Problem description
From the text on Braze alternatives below, list every product it offers as an alternative to Braze.

Selected excerpt
§ §

If your engagement strategy starts inside your product, Appcues gives you the deepest in-app pattern library (Flows, Checklists, Banners, NPS, Launchpad) plus cross-channel reach to email, push, and mobile.
If you need a messaging-first tool, Iterable is the closest Braze equivalent; Customer.io does something similar for a fraction of the price.
MoEngage and CleverTap are strong for mobile-first consumer apps.
OneSignal covers push notifications on a budget.
And Pendo makes the list for teams who realize they need product analytics more than messaging.
The right pick depends on where your most important engagement actually happens.
Let's start with what's true: Braze is really good at what it does. If you need to send millions of emails, push notifications, and SMS messages to precisely targeted audiences across dozens of markets, it's one of the best customer engagement platforms money can buy. There's a reason it's a $600-million-a-year business.
But "best tool money can buy" is doing a lot of work in that sentence. And if you're reading this, you've probably already run into one of the reasons teams start looking elsewhere.
Maybe it's the price. Maybe it's the realization that Braze can send a message about your product but can't really help you guide people through it. Maybe you're tired of needing engineering for everything. Or maybe it's the feeling that your engagement strategy should start inside your product, not in someone's inbox, and Braze just isn't built for that.
Whatever brought you here, this post walks through seven Braze alternatives that approach the problem differently. Some are direct Braze competitors. Others take a fundamentally different angle. We'll be honest about all of them.

§ §

Data extract
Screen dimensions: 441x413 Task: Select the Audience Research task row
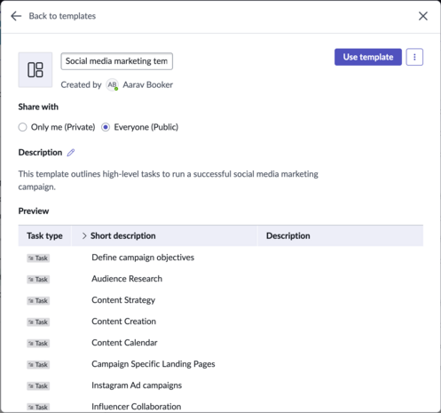point(221,279)
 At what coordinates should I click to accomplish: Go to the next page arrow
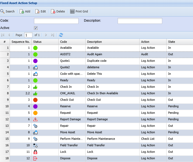pos(46,35)
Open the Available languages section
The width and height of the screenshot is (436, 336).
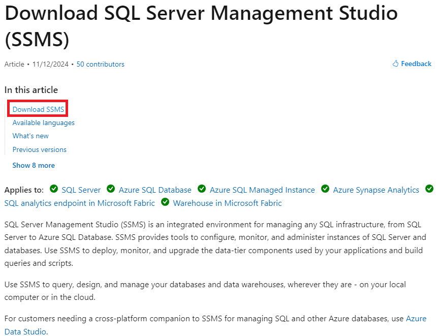pyautogui.click(x=43, y=123)
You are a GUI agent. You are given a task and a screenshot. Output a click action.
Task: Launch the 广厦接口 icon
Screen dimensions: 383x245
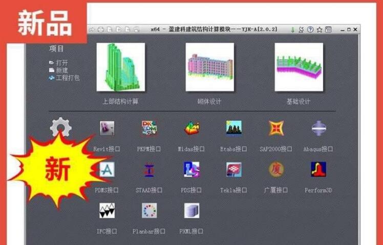pyautogui.click(x=276, y=169)
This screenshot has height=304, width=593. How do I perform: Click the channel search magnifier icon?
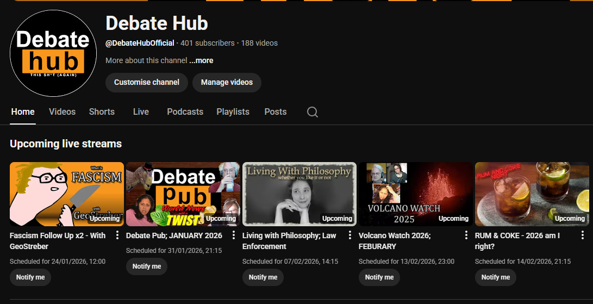[x=312, y=112]
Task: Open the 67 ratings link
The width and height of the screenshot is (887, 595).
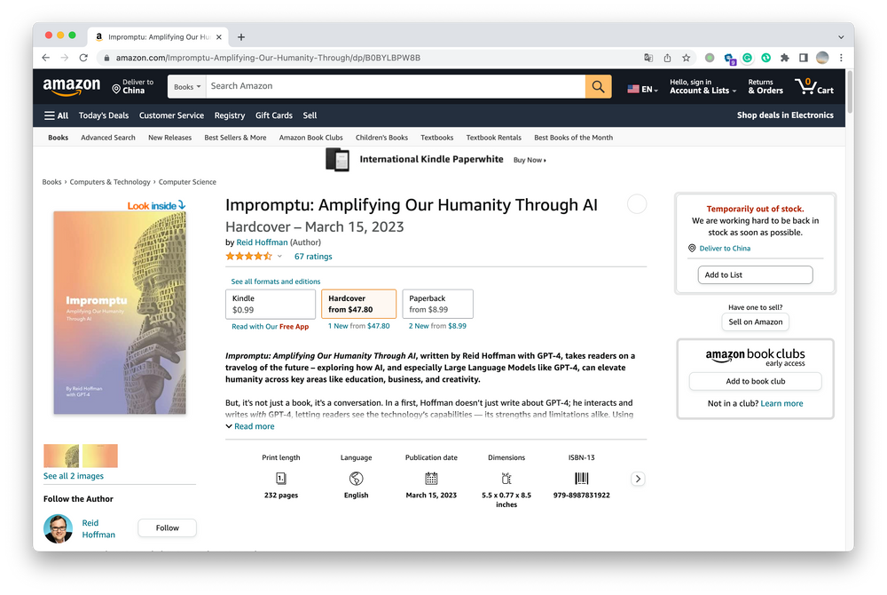Action: pos(313,257)
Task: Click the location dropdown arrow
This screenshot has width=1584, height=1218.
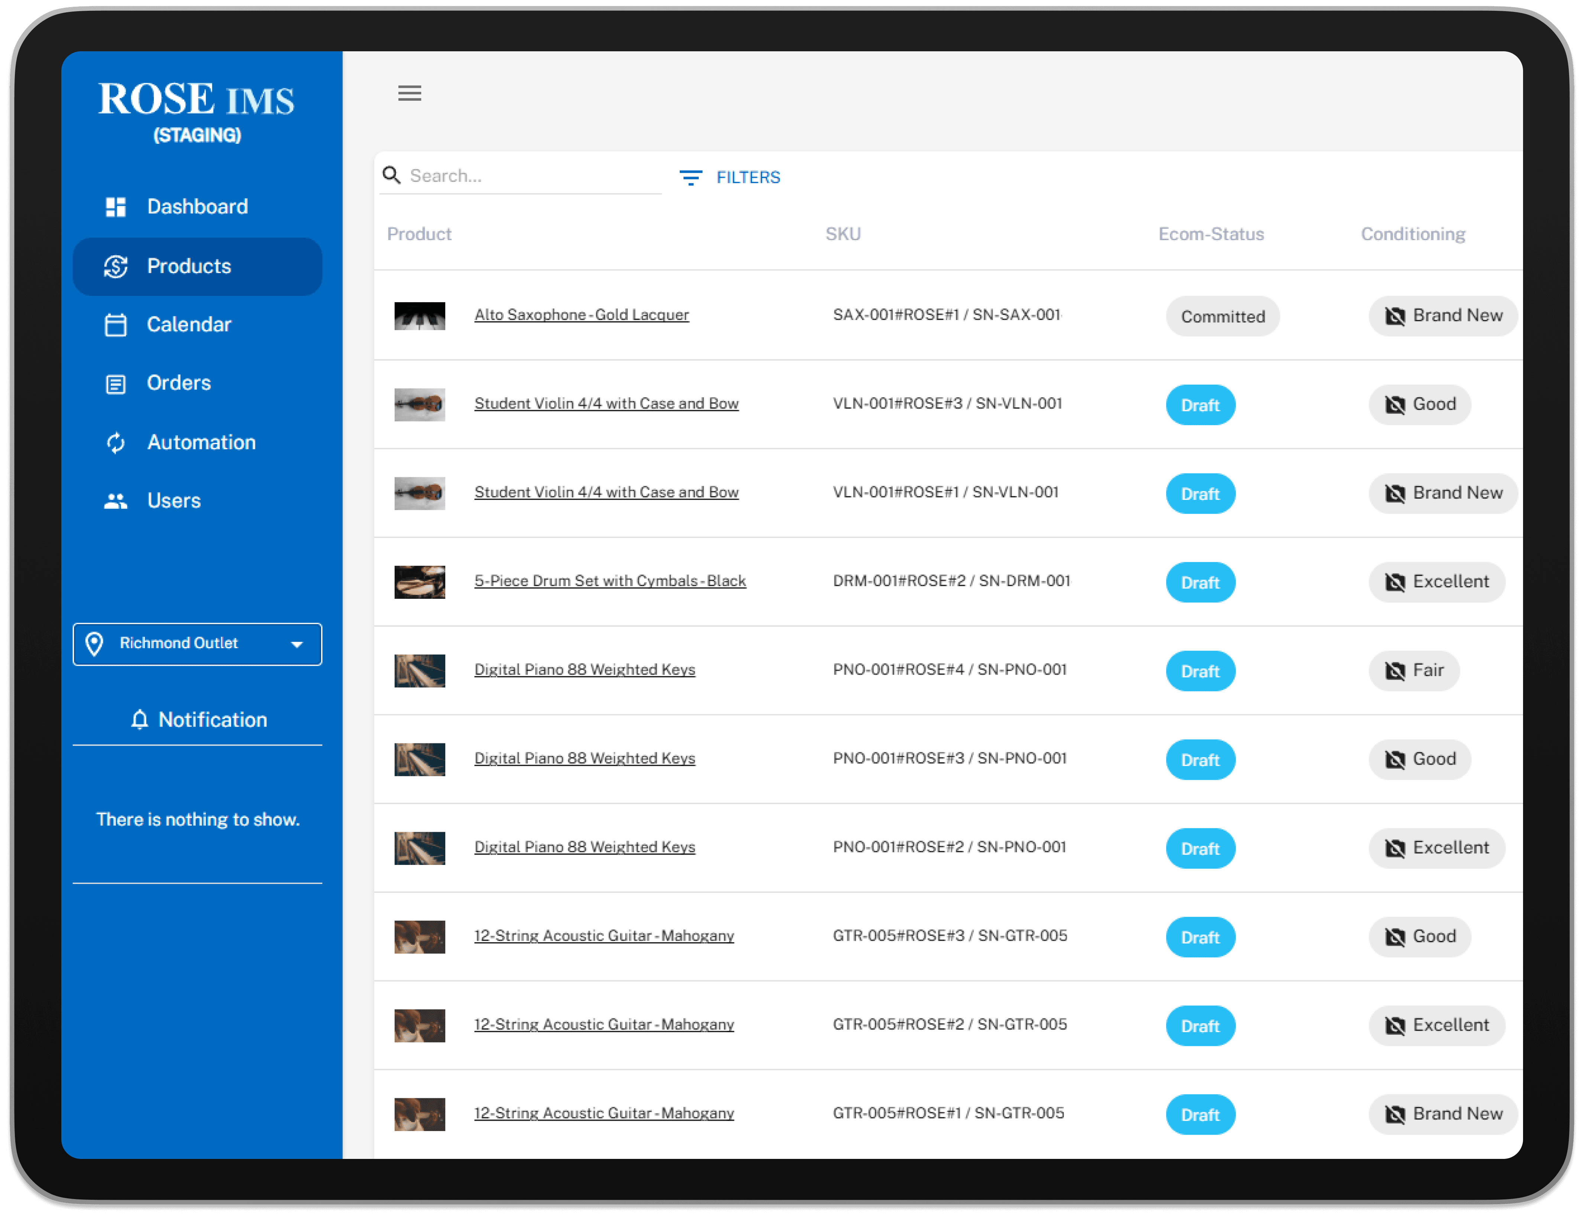Action: pos(297,644)
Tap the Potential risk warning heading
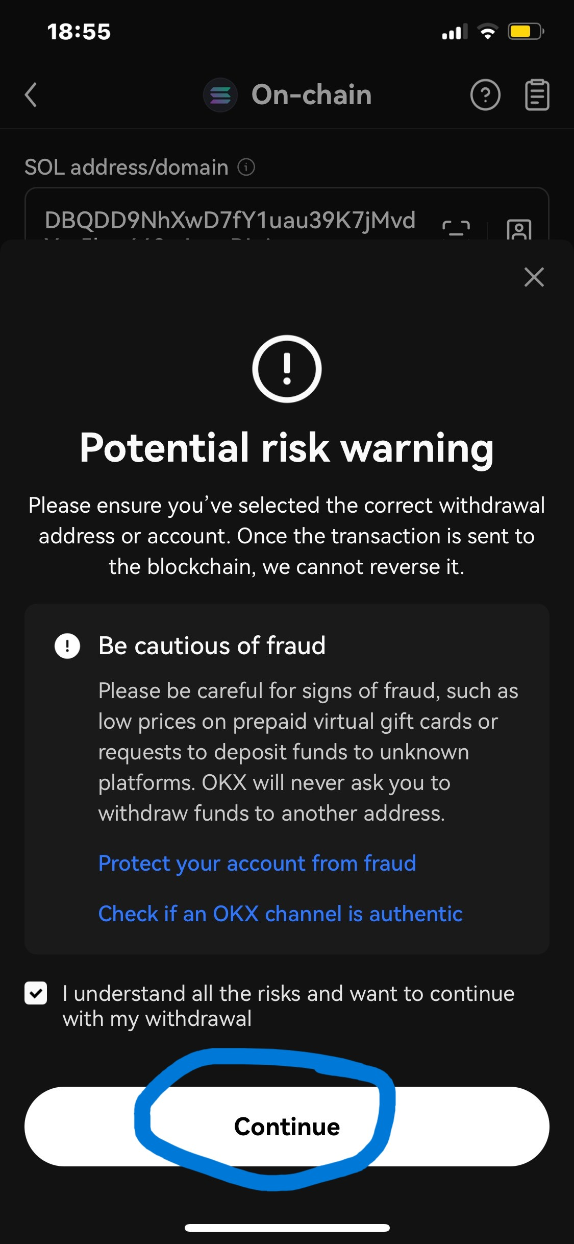The image size is (574, 1244). (287, 448)
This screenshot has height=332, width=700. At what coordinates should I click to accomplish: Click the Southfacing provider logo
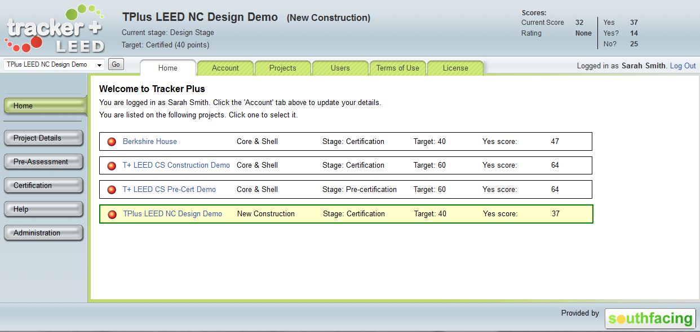point(650,318)
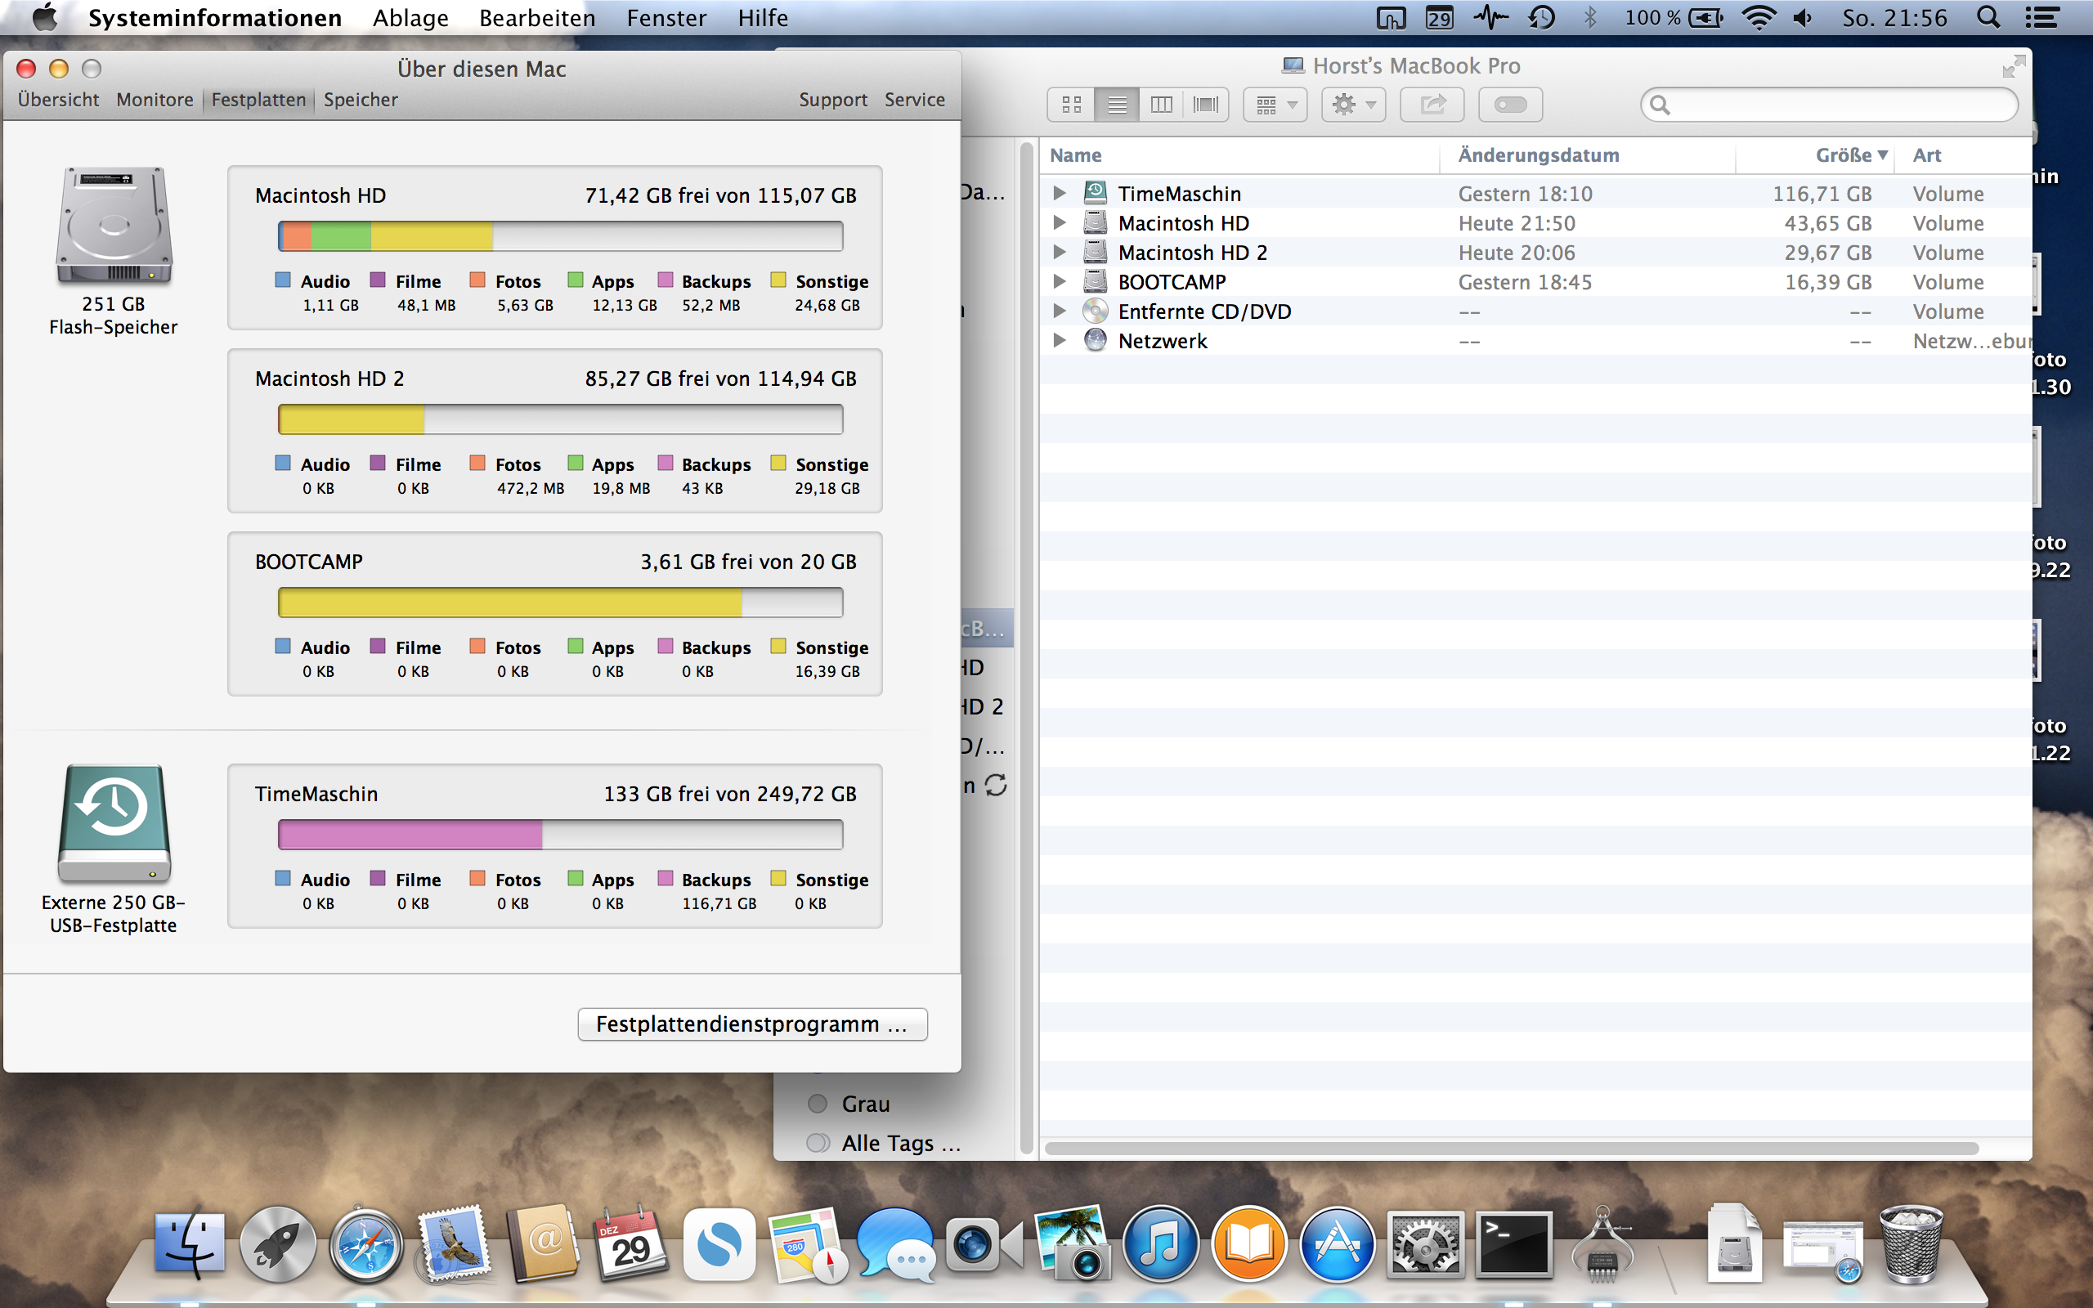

§ §

Written response
Appcues, Iterable, Customer.io, MoEngage, CleverTap, OneSignal, Pendo